The government argues that we should rely on the analytical framework of the plain error doctrine to dispose of defendants' claim because defendants failed to raise it in district court.3 Ordinarily, before an appellate court can correct an error not raised at trial, the defendant must demonstrate that: (1) there was error; (2) the error was plain; (3) the error affected the defendant's substantial rights; and (4) the error adversely impacted the fairness, integrity, or public reputation of the judicial proceeding. See United States v. Olano, 507 U.S. 725, 732-36, 113 S.Ct. 1770, 123 L.Ed.2d 508 (1993). Since the defendants failed to raise their Jones Act claim below, the government concludes that the defendants must now satisfy the rigors of plain error review to obtain a reversal of their convictions on this issue.

Though we applaud the conscientious attorney who objects to the presentation of foreign language evidence without translation, we find that it is the independent duty of the district court to make sure that "[a]ll pleadings and proceedings ... be conducted in the English language." 48 U.S.C. § 864.4 As such, we relieve the parties of their usual duty to contemporaneously object.

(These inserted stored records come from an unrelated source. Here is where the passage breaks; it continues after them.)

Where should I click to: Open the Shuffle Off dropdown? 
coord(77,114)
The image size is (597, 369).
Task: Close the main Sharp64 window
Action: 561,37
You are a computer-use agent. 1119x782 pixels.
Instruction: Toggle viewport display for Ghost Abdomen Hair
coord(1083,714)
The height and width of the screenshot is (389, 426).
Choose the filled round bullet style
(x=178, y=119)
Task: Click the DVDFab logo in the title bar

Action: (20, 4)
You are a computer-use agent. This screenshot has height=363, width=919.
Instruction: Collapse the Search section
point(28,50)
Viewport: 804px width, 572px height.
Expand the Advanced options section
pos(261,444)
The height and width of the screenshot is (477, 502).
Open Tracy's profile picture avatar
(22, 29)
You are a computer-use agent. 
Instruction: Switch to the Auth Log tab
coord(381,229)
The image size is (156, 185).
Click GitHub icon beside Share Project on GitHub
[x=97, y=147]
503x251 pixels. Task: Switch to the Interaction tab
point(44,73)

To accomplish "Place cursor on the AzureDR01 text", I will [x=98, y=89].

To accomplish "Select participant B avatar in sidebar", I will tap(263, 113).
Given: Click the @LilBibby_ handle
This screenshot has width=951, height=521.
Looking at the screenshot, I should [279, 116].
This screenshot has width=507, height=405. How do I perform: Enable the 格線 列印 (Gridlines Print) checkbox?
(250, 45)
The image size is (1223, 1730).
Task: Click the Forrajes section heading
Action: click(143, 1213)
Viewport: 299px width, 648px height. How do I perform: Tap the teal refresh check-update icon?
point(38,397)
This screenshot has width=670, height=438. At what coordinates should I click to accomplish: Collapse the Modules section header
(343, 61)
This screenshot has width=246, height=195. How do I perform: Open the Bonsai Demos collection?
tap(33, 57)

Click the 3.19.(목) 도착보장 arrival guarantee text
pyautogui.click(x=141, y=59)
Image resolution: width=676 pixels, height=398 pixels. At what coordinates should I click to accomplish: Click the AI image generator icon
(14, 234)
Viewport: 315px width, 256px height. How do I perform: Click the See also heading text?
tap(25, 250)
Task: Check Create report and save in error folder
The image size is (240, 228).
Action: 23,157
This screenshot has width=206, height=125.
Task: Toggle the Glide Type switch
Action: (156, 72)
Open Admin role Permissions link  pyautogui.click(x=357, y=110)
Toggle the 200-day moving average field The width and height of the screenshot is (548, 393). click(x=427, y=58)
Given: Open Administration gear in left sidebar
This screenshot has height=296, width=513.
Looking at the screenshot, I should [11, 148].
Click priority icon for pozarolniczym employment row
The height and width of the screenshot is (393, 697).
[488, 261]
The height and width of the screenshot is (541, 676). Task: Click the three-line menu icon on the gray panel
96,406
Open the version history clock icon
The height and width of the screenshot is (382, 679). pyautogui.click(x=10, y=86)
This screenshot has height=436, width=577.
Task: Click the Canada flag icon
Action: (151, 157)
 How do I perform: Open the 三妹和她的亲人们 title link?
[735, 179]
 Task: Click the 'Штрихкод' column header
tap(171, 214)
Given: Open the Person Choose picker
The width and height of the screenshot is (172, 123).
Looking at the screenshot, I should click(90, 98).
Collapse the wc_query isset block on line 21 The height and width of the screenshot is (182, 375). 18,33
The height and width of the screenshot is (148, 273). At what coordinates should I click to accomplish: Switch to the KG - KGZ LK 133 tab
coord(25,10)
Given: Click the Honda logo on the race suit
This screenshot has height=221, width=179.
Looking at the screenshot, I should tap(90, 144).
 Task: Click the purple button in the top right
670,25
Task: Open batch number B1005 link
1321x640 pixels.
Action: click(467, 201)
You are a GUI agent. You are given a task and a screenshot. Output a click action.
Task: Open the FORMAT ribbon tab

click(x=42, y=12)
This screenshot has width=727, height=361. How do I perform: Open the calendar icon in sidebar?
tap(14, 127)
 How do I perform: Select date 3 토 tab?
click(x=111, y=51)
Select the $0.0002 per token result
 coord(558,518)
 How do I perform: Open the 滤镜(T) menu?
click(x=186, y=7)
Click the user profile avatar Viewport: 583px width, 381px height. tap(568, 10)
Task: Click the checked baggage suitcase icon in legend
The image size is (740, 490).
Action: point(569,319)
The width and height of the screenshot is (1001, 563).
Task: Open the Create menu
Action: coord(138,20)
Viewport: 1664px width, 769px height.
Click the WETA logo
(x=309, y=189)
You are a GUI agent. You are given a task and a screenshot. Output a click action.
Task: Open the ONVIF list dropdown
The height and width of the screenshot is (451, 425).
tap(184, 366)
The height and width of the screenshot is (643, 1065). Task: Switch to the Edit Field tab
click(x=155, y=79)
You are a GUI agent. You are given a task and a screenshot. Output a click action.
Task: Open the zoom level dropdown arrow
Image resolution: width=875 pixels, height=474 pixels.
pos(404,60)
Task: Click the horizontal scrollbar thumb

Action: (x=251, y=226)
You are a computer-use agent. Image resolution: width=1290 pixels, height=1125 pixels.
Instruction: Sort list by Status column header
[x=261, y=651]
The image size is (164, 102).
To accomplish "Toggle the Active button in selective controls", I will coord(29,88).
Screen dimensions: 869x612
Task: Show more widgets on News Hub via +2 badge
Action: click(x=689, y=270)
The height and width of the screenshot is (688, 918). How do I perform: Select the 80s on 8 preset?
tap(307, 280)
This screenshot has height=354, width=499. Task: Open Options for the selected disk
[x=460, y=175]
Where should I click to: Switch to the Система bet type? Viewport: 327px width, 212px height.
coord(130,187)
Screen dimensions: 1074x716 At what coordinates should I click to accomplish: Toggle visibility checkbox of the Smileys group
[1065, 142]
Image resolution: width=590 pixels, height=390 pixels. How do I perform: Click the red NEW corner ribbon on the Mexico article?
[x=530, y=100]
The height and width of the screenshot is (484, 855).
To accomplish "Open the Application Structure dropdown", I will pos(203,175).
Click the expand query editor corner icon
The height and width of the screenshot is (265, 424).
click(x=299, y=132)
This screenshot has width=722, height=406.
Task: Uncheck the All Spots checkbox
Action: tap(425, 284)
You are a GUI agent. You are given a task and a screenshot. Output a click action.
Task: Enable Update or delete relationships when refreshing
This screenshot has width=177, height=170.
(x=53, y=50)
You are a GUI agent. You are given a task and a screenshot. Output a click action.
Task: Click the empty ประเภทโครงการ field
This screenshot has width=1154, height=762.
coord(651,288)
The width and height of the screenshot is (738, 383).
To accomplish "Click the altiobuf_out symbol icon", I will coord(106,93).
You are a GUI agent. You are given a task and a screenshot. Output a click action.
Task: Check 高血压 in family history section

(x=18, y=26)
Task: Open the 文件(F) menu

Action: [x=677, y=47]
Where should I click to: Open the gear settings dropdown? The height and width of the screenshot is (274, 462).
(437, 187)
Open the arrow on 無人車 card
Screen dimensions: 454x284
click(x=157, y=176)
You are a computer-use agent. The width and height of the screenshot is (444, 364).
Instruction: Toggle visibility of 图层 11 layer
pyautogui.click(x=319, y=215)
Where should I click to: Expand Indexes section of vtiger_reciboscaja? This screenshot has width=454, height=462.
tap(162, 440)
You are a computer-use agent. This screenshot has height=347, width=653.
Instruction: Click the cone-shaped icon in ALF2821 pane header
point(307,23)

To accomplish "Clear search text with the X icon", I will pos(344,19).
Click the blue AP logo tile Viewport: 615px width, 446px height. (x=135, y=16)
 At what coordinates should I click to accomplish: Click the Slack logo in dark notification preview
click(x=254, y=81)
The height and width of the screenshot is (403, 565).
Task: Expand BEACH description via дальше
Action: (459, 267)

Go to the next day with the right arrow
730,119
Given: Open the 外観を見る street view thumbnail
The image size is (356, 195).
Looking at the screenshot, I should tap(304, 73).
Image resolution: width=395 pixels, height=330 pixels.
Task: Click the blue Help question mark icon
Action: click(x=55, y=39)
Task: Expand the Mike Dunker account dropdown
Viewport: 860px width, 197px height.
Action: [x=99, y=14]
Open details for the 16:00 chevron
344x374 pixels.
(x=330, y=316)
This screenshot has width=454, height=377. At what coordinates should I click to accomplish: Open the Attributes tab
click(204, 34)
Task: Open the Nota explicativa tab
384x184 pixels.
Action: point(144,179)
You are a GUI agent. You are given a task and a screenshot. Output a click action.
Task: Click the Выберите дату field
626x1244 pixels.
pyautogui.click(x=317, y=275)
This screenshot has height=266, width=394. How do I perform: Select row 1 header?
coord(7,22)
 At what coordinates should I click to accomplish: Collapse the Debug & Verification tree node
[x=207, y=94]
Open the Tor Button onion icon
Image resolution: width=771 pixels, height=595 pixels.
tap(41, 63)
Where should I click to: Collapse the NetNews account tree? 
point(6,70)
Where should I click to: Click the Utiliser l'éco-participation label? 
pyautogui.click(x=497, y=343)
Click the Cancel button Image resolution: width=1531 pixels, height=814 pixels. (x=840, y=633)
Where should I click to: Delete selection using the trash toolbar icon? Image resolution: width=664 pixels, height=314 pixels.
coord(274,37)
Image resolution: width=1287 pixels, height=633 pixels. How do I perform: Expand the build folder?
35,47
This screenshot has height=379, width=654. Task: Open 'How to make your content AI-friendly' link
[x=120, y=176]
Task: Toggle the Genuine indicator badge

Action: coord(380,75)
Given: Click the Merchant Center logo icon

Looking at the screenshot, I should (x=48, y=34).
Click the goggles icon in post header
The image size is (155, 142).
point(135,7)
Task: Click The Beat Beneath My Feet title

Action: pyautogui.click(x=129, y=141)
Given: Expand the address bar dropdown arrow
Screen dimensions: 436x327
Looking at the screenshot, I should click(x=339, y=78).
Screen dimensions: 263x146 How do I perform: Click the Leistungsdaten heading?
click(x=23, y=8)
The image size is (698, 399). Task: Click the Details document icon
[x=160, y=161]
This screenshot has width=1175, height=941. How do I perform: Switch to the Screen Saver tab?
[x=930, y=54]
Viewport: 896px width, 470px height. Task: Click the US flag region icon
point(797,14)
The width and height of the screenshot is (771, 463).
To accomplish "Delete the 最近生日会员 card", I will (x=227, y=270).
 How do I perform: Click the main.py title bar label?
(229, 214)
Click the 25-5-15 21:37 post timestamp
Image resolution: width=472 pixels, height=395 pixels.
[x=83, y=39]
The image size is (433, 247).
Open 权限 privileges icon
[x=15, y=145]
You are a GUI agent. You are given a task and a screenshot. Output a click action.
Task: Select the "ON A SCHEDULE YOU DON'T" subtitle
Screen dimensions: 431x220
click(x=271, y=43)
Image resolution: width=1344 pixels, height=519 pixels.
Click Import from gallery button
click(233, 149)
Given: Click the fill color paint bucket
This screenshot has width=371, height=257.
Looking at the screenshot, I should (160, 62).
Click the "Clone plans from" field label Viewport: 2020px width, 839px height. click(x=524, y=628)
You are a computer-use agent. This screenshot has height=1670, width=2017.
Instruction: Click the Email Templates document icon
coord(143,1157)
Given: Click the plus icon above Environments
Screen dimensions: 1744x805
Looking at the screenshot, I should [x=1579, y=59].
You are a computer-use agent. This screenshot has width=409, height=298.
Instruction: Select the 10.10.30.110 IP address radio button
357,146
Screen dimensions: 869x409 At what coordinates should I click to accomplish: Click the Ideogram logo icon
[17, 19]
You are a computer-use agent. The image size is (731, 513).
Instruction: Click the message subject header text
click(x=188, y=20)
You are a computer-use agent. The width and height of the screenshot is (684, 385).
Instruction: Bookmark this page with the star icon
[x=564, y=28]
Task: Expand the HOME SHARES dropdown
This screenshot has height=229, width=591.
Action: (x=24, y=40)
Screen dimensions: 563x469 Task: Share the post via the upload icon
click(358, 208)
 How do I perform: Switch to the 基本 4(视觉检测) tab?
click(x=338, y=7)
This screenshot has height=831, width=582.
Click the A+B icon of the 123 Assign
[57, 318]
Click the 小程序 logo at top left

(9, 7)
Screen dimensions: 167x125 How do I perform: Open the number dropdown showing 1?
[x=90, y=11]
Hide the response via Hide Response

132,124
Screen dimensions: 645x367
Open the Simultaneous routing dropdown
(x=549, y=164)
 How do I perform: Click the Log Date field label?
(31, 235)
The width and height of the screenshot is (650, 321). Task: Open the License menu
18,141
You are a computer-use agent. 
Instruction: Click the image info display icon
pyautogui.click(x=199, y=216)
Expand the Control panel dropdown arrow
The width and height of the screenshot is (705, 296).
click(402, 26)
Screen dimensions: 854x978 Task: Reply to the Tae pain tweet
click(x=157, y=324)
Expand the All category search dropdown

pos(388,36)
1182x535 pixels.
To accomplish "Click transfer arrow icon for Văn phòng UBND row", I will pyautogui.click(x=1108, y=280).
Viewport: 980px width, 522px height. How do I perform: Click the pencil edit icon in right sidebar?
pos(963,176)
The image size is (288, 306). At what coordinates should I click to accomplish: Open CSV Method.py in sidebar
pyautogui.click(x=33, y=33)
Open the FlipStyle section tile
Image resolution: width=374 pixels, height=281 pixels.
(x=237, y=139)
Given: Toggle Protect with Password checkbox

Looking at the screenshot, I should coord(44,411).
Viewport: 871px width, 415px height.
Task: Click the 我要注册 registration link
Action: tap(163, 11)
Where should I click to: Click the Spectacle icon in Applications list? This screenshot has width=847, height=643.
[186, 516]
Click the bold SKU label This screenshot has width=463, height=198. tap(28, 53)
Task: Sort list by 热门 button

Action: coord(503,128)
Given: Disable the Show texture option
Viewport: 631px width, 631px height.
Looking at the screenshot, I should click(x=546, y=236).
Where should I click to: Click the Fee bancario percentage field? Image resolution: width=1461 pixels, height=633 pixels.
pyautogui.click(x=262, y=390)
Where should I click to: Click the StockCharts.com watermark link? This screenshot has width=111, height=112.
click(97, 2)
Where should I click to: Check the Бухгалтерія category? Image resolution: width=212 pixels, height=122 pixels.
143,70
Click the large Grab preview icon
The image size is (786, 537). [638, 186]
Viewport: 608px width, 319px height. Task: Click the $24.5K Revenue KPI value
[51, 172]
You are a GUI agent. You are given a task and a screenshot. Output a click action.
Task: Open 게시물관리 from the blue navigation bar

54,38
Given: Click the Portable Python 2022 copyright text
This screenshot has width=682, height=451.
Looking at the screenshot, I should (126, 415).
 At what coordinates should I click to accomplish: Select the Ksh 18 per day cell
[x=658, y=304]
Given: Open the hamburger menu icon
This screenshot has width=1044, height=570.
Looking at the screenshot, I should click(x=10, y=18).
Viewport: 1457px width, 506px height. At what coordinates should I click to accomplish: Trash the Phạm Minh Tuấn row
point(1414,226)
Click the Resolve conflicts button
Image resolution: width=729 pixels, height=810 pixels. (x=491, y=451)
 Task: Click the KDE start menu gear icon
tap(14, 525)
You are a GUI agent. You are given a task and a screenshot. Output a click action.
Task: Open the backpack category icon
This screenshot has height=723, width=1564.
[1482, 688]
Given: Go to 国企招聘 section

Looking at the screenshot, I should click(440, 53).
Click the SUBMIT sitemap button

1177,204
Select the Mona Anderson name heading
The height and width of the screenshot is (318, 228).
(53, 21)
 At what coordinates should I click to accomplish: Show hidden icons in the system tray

We impose this independent duty on the district court for three important reasons. First, the Court Reporter Act, 28 U.S.C. § 753(b), places a similar independent duty on the judiciary. The Court Reporter Act requires that a reporter "record verbatim or by mechanical means ... all proceedings in criminal cases held in open court." Id. All of the circuit courts that have examined the Court Reporter Act have held that it is the responsibility of the court, not the parties, to enforce the statute. See United States v. Nolan, 910 F.2d 1553, 1560 (7th Cir.1990) ("The duty to comply with § 753(b) lies with the court, not the parties."); United States v. Gallo, 763 F.2d 1504, 1530 (6th Cir.1985) (ruling that "it is the duty of the court, not the attorneys, to meet the Act's requirements" (emphasis in original)); United States v. Upshaw, 448 F.2d 1218, 1224 n. 6 (5th Cir.1971) (same); Edwards v. United States, 374 F.2d 24, 26 n. 2 (10th Cir.1967) (same). Thus, a party on appeal is not subjected to plain error review for failing to object below to a violation of the Court Reporter Act. See United States v. Brand, 80 F.3d 560, 563 (1st Cir....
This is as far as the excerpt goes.